Could you repeat, word for word, the line with "Click the ライセンスの購入 button" and every line after it in the records below, leaving out any pictures?

━━━ Supplied records

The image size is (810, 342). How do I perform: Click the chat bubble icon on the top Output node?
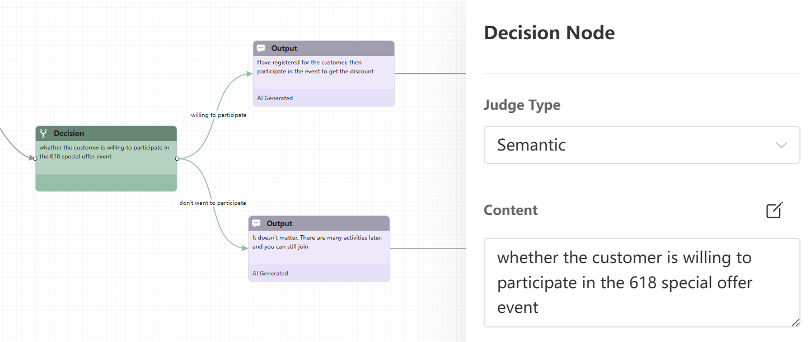tap(261, 48)
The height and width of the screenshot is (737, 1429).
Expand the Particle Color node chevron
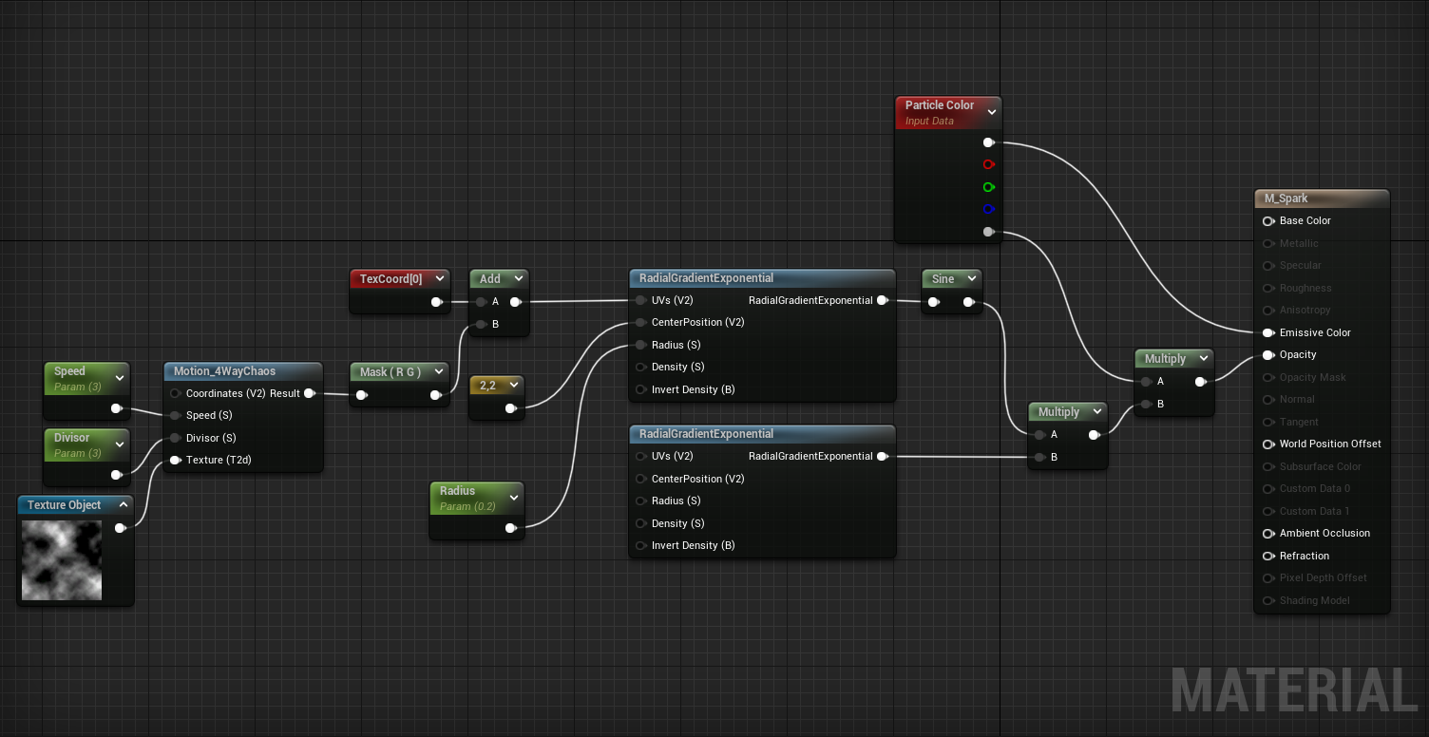(991, 112)
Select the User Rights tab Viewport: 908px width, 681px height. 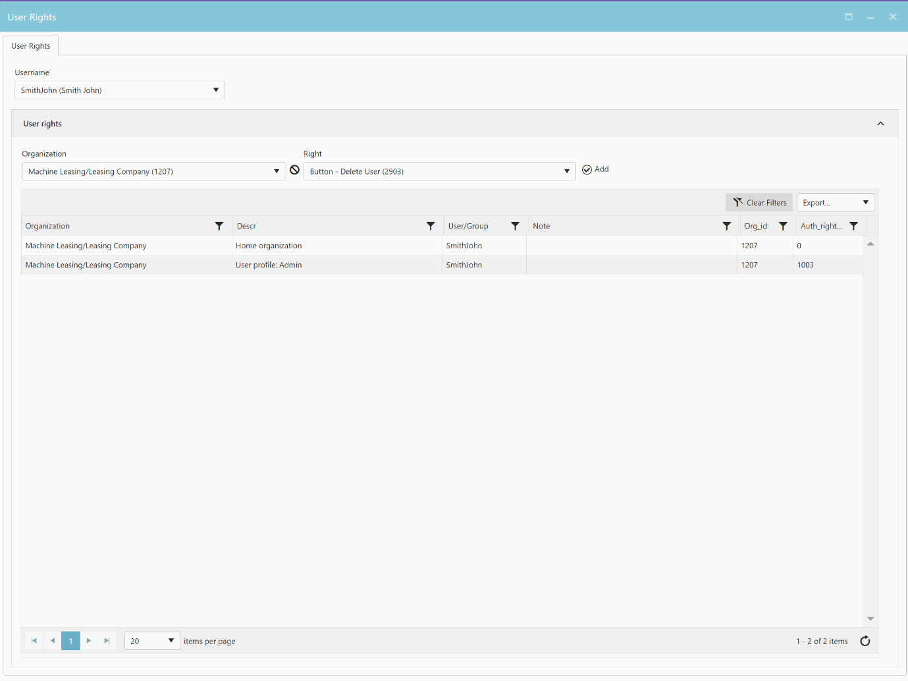[31, 46]
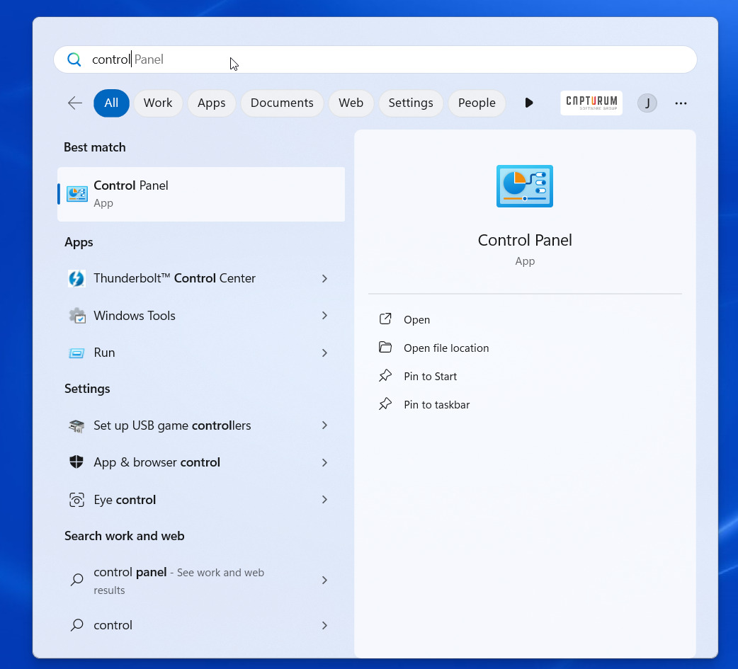This screenshot has height=669, width=738.
Task: Expand Set up USB game controllers chevron
Action: click(324, 425)
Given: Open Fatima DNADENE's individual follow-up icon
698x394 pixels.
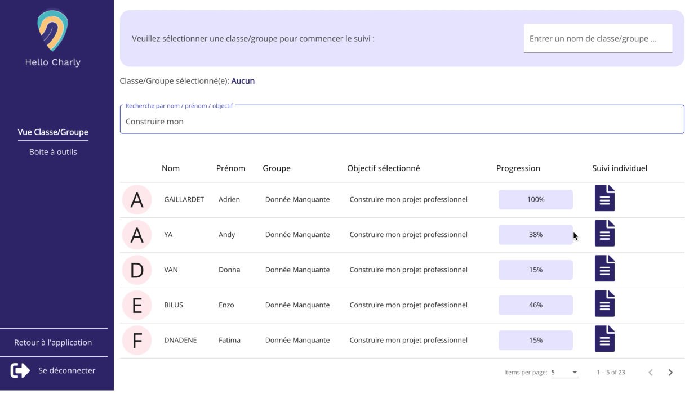Looking at the screenshot, I should click(604, 339).
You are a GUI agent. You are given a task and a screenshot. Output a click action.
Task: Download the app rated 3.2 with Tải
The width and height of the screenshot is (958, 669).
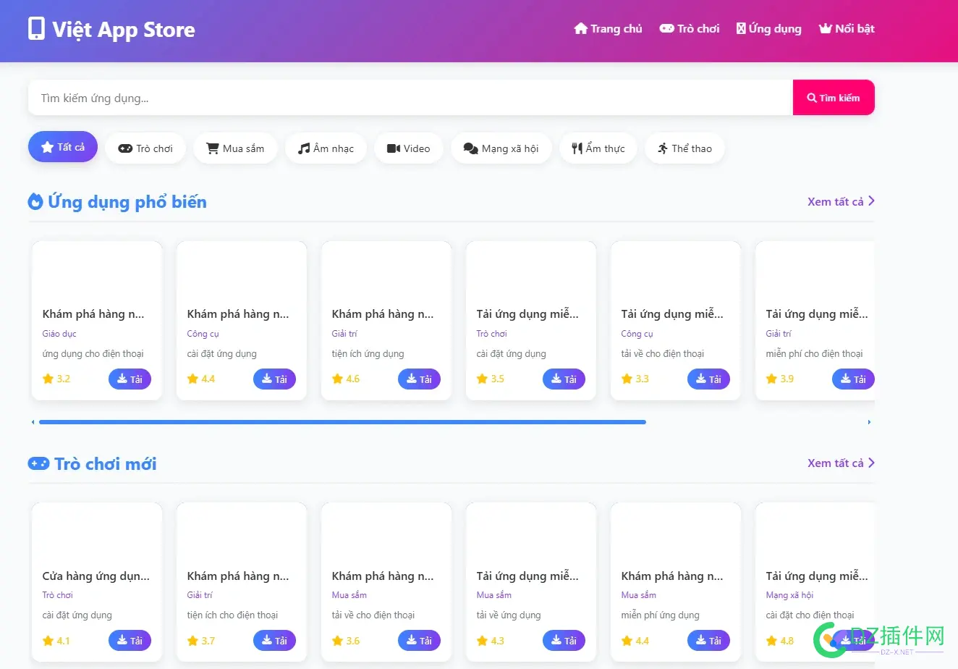coord(130,379)
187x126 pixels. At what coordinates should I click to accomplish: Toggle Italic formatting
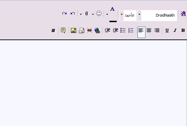tap(175, 30)
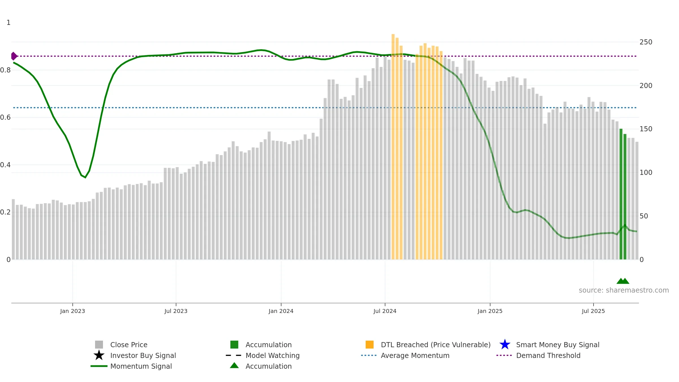Click the dotted Average Momentum legend icon
The width and height of the screenshot is (679, 382).
click(369, 355)
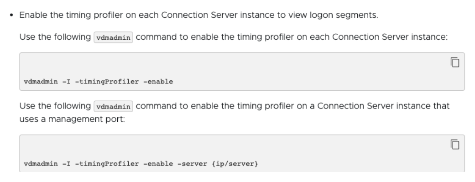Click the text 'uses a management port:'
Screen dimensions: 475x182
point(72,120)
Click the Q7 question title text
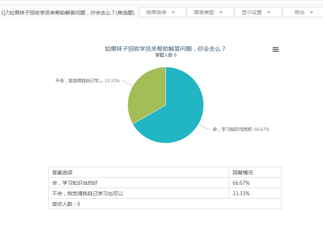 point(68,13)
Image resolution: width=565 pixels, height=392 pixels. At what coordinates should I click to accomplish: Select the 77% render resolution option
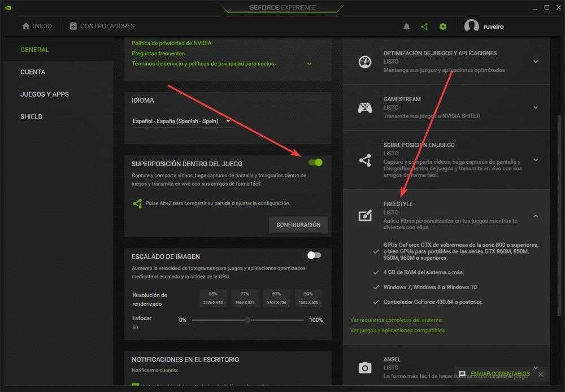[245, 298]
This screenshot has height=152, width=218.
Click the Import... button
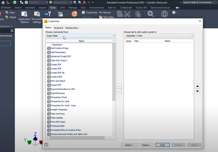click(x=130, y=145)
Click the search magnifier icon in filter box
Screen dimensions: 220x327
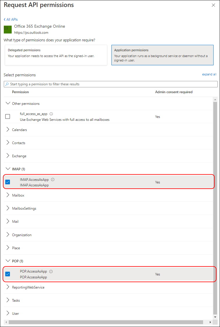[7, 84]
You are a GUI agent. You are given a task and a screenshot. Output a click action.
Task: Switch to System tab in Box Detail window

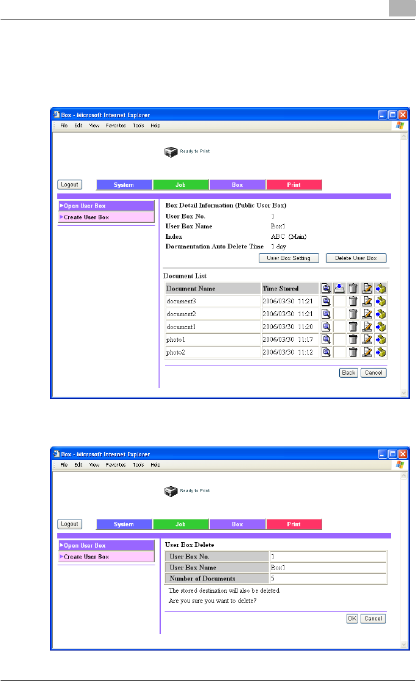[x=124, y=185]
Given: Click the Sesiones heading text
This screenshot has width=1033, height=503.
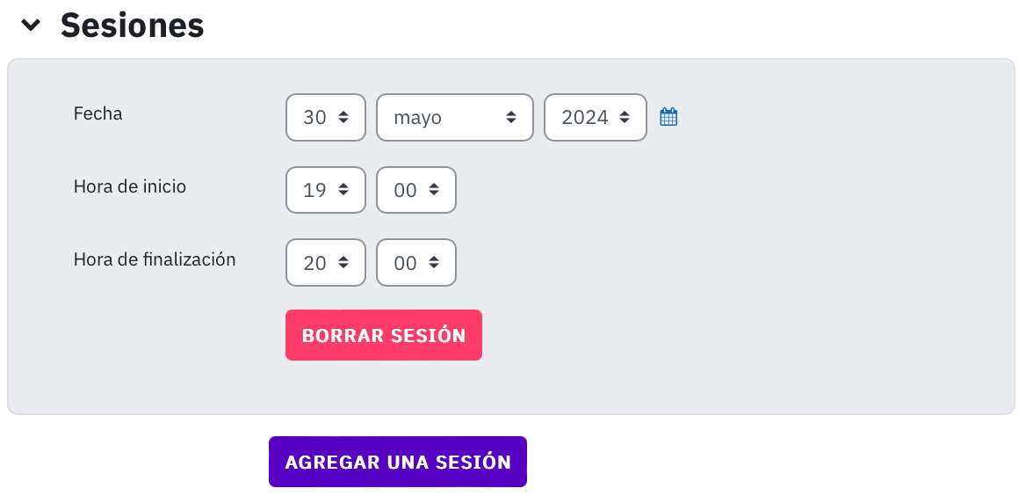Looking at the screenshot, I should click(x=132, y=25).
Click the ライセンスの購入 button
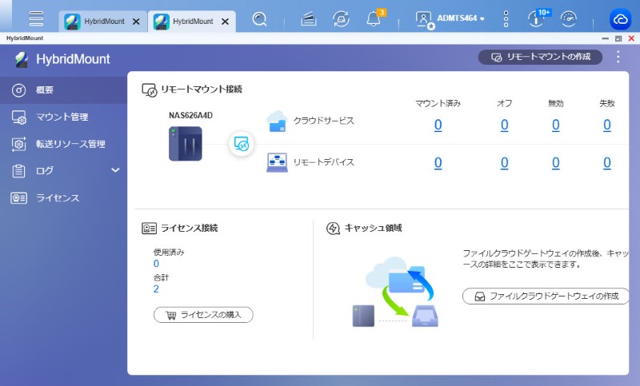Screen dimensions: 640x386 pyautogui.click(x=203, y=315)
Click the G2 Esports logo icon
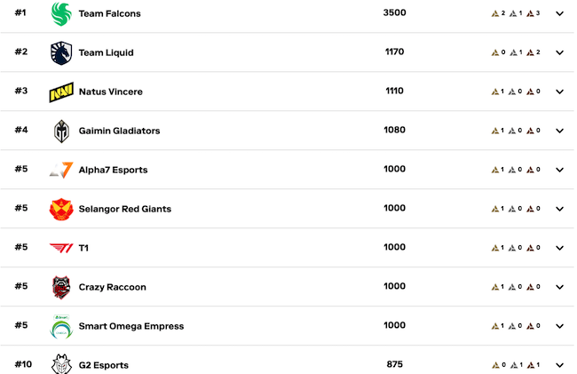This screenshot has height=374, width=577. pos(61,364)
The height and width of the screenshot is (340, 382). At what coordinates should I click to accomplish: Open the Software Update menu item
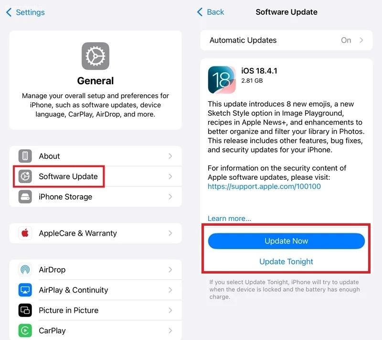pyautogui.click(x=68, y=176)
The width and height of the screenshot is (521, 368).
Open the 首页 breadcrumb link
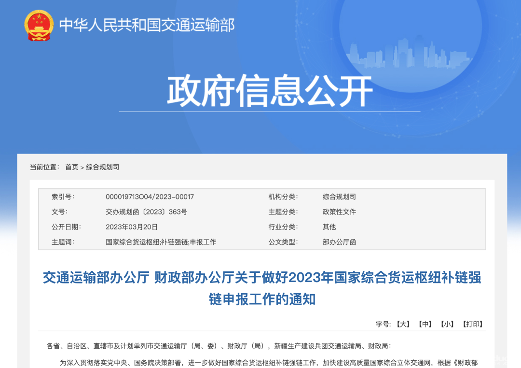[x=72, y=168]
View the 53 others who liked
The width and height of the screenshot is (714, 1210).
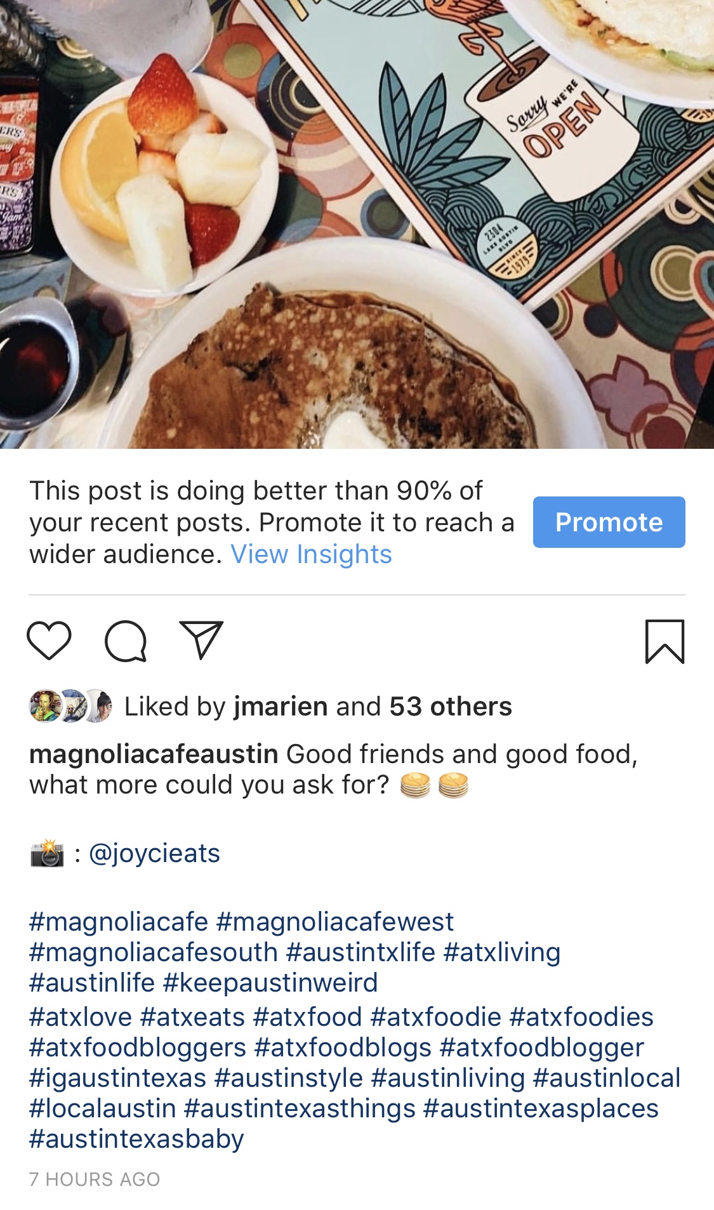pos(450,707)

━━━━━━

* Expected output
Click the ライセンスの購入 button
Screen dimensions: 640x386 pyautogui.click(x=203, y=315)
Click the G2 Esports logo icon
This screenshot has height=374, width=577. pos(61,364)
The height and width of the screenshot is (340, 382). At what coordinates should I click to accomplish: Open the Software Update menu item
pyautogui.click(x=68, y=176)
The width and height of the screenshot is (521, 368).
Open the 首页 breadcrumb link
[x=72, y=168]
View the 53 others who liked
The width and height of the screenshot is (714, 1210).
pos(450,707)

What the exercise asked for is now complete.